Zionism was a growing force at the time Hadassah was born, but Henrietta Szold’s vision of practical Zionism, with emphasis on building institutions and claiming a place for women at the table of Jewish leadership, was pivotal. As World War I paralyzed Europe and thrust American Jewry into a leading role in world Zionist affairs, no organization saw its influence, or its relevance, grow so quickly as Hadassah.
For our first half century, Hadassah was a leading player in the creation of Israel, in building its health care infrastructure, in education and in immigrant absorption. As the headlines changed, Hadassah became a central force in pro-Israel advocacy, in fighting the cold war through support for the Soviet Jewish emigration movement and the absorption of Soviet Jews in Israel and as a pioneer with a long history of women’s empowerment even before “feminism” became a household word.
We remain all of these things today. Our health care network became the bedrock of Israel’s medical system and our schools of medicine, nursing, dentistry and public health—not to mention the research and care at our hospitals—are models for the nation and the world. We still nurture immigrants, from Ethiopia, the former Soviet Union and beyond, in our Youth Aliyah villages. Our name carries influence and we are fearless about where we go. Hadassah is the only organization with the word “Zionist” in its name that has NGO status in the United Nations. In America, we are a force for health care advocacy and an engine of empowerment for Jewish women.

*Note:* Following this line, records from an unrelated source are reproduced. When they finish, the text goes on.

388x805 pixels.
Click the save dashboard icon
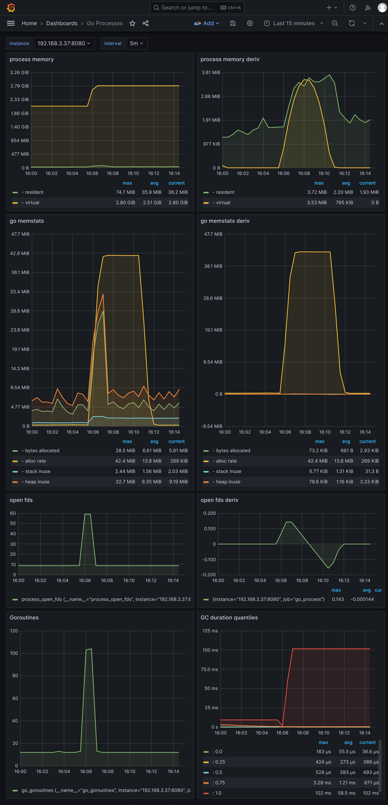point(232,23)
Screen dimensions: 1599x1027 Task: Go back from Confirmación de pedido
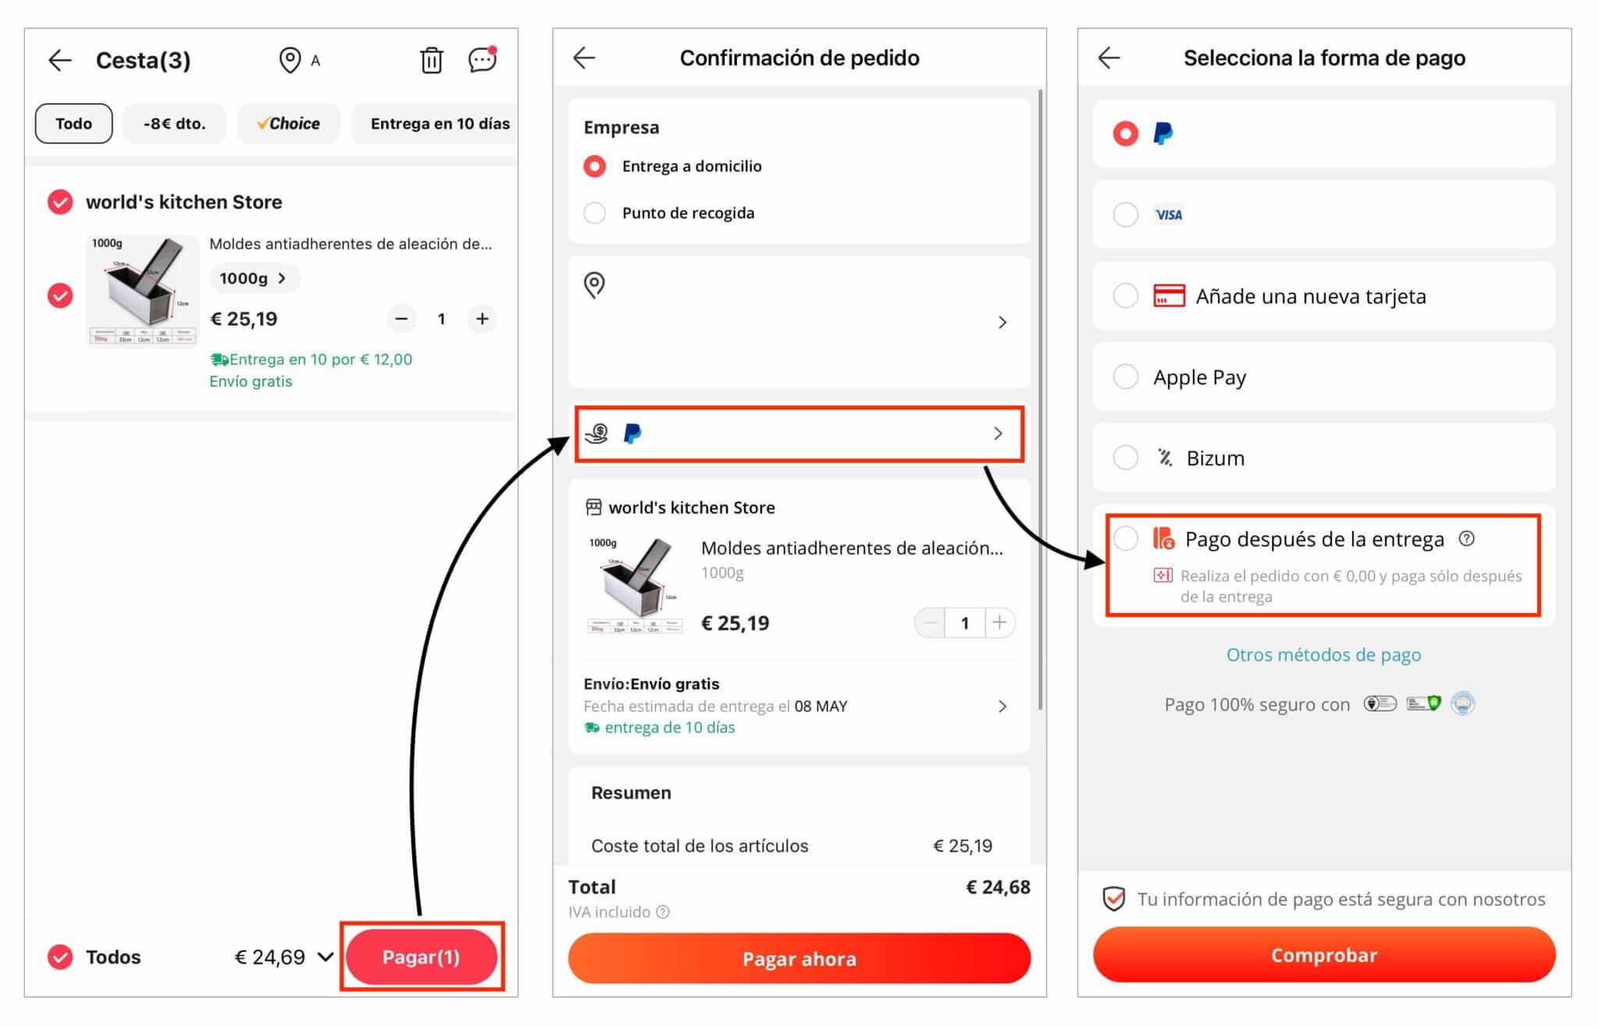pos(584,58)
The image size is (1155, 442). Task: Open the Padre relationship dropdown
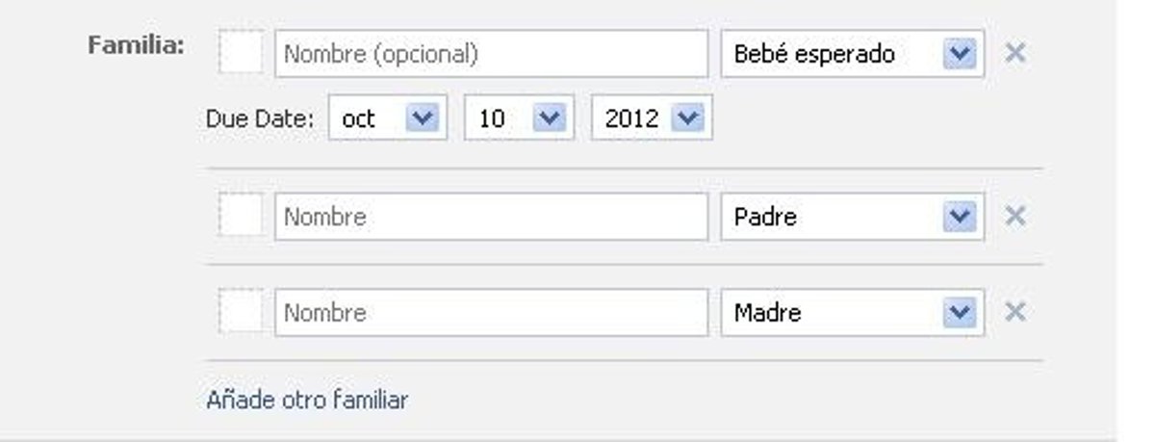tap(852, 217)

Relevance isn’t something that is achieved once for all time. Our task today is to make sure that our name, our mission and our efforts engage a new generation.

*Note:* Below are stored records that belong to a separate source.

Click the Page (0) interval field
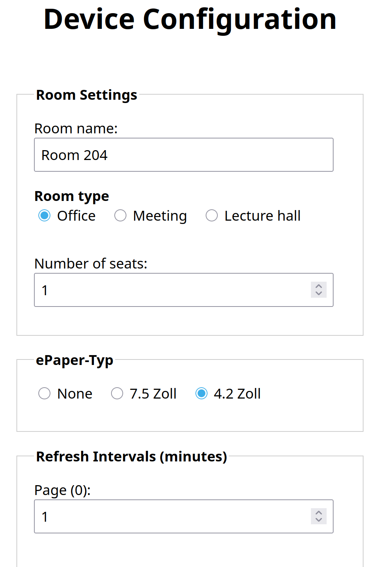The height and width of the screenshot is (567, 369). pyautogui.click(x=172, y=517)
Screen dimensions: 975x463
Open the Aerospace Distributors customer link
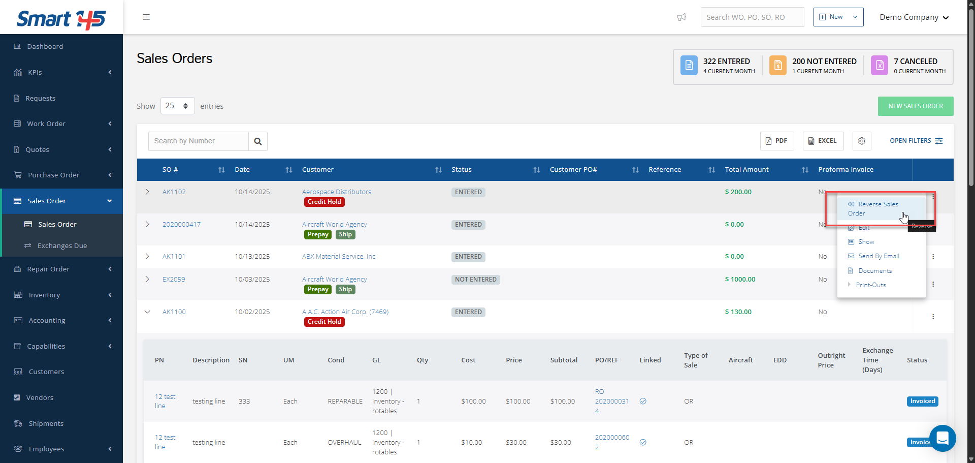coord(336,192)
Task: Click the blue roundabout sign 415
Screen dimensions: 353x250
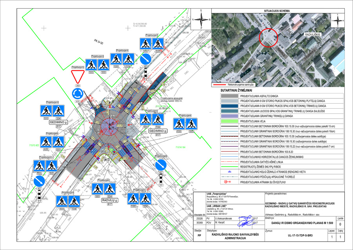Action: (x=78, y=93)
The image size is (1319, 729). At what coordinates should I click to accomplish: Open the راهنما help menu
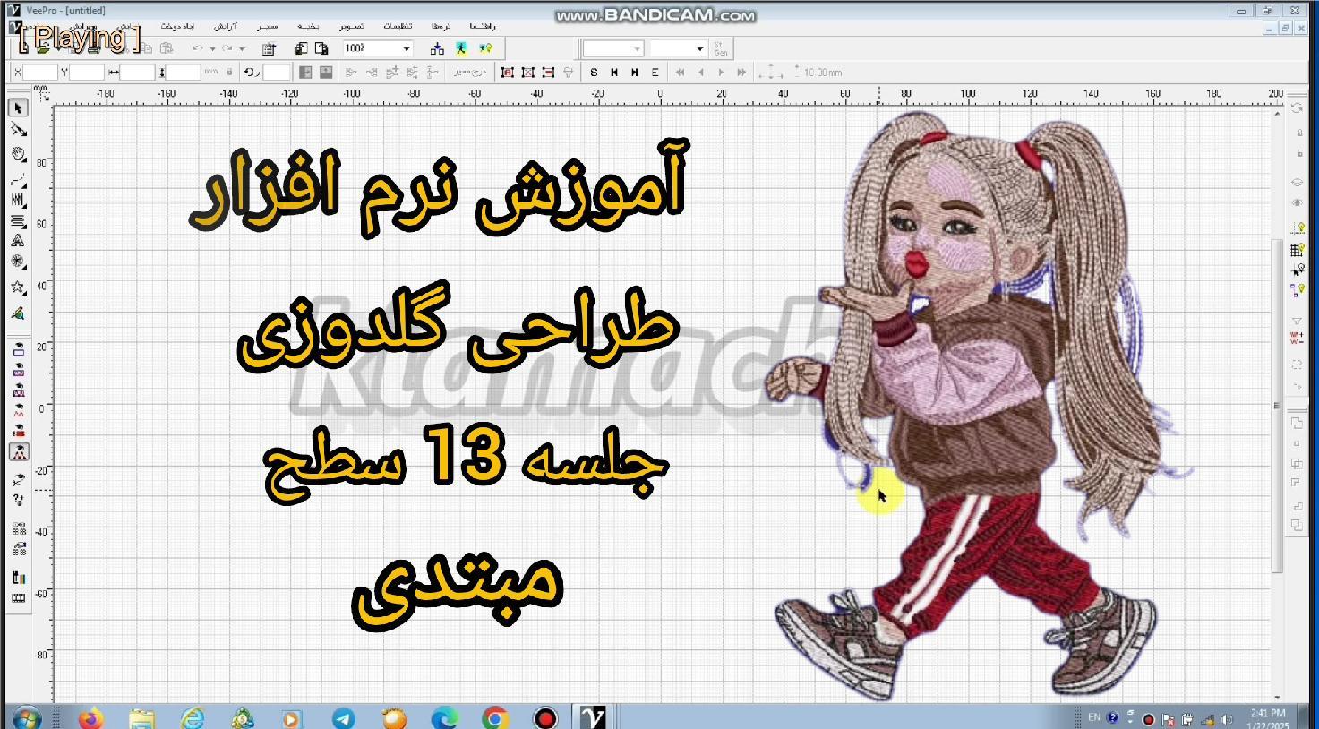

One challenge we face is rescuing the very word “Zionism.” For too long, we have allowed others to hijack the name of our national liberation movement and to project their own biases onto our vocabulary. One way we are addressing this is through our “Defining Zionism in the 21st Century” series. This monthly online speakers’ program focuses on the relevance of Zionism today; its goal is to ignite a passion for Zionism that stimulates conversations reflecting a multitude of perspectives.
How Hadassah stayed relevant over a century may sound easy in a 10-paragraph summary, but it was anything but. The clarity of the challenge in front of us is a more accurate way of appreciating all that our mothers and grandmothers accomplished. Now it’s our turn. I’d say we’re ready. That’s why the tagline on the new logo for Hadassah, the Women’s Zionist Organization of America, is The Power of Women Who Do.